Tutorial 02. Potentiometer control

MEAP has a few built-in devices for user input. The first ones we will look at are the two general purpose potentiometers (if you're unfamiliar with this term it is engineering-speak for a knob). They lie on either side of the volume knob with Potentiometer 0 being to its left and Potentiometer 1 being to its right.

As you move through the tutorials and your own compositional journey you may end up using these potentiometers to control abstract features of a composition such as timbres or the amount of entropy, but for now we are going to use it as a frequency control for our oscillator.

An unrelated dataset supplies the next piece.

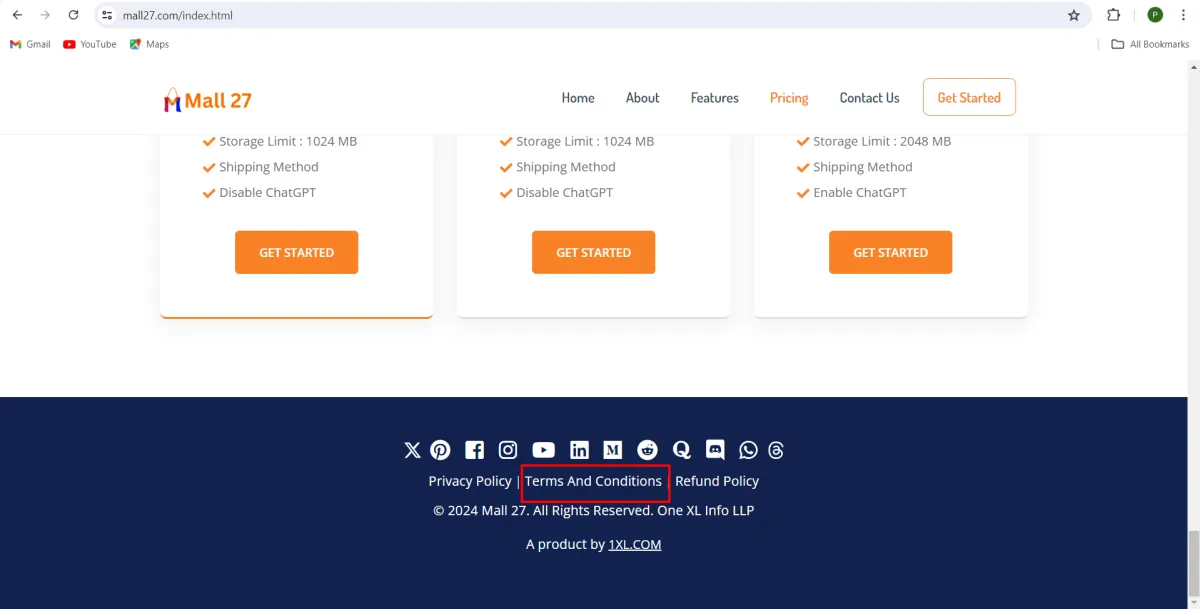Click the Get Started button in header
Viewport: 1200px width, 609px height.
coord(968,98)
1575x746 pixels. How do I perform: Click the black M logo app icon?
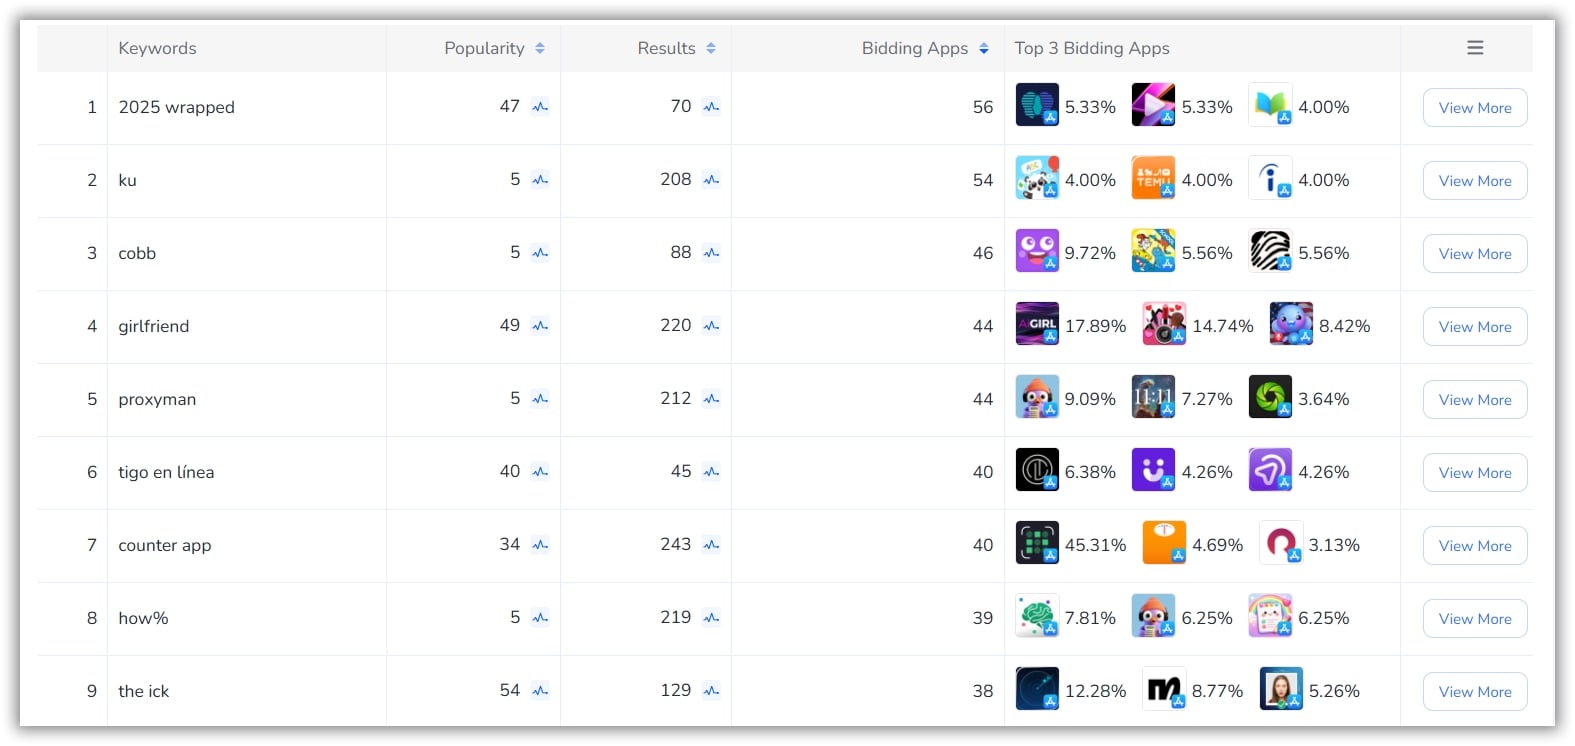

  1. We will begin with the code we ended with in Tutorial 01 where we created a sine wave oscillator and connected it to the output. The two things we need to do in this tutorial are:
    • Read data from the potentiometer
    • Use that data to control our oscillator's frequency.
  2. Getting data from the potentiometer is easy, the meap.readInputs() function called in updateControl() continuously reads all of our inputs including the potentiometers. It stores the potentiometers' positions in an array called meap.pot_vals where the rotational position of Potentiometer 0 is stored at index 0 and Potentiometer 1's potition is stored at index 1. The position is stored as an integer between 0 and 4095 (which makes it an unsigned 12-bit integer if you want to think of it that way), with 0 indicating the potentiometer is turned fully counter-clockwise and 4095 indicating it is turned fully clockwise.
  3. Control rate is plenty fast for user inputs like this so let's add the following two lines of code to updateControl().

    float my_freq = map(meap.pot_vals[0], 0, 4095, 20, 2000);

    my_sine.setFreq(my_freq);

    In the first line, we grab the current position of the potentiometer using meap.pot_vals[0]. This value could be anywhere from 0 to 4095 and if we used that value directly to control the oscillator's frequency, we could end up with an oscillator playing frequencies below 20Hz (which is the lower limit of human hearing). To avoid this, we want to scale this number in between 0-4095 to a new range. The Arduino library contains a convenient function called map() which will help us do this. map() takes a number in one range and transposes it to another, provided by the programmer. I chose our output range somewhat arbitrarily to be 100-2000. As an example, if the potentiometer is turned fully clockwise, we will get a reading of 4095 from meap.pot_vals[0] and the map() function will rescale this value to give an output of 2000.

    map() takes 5 arguments.

    • The first is the number that you want to scale
    • The next pair are the minimum and maximum values that this number could be.
    • The final pair are the minimum and maximum values that you want to scale this number to.

    Once we have scales this value, in the second line we use it to set the frequency of our oscillator, just like we had done in setup()

  4. Upload your code, turn potentiometer 0 and you should hear the pitch of the sine follow it.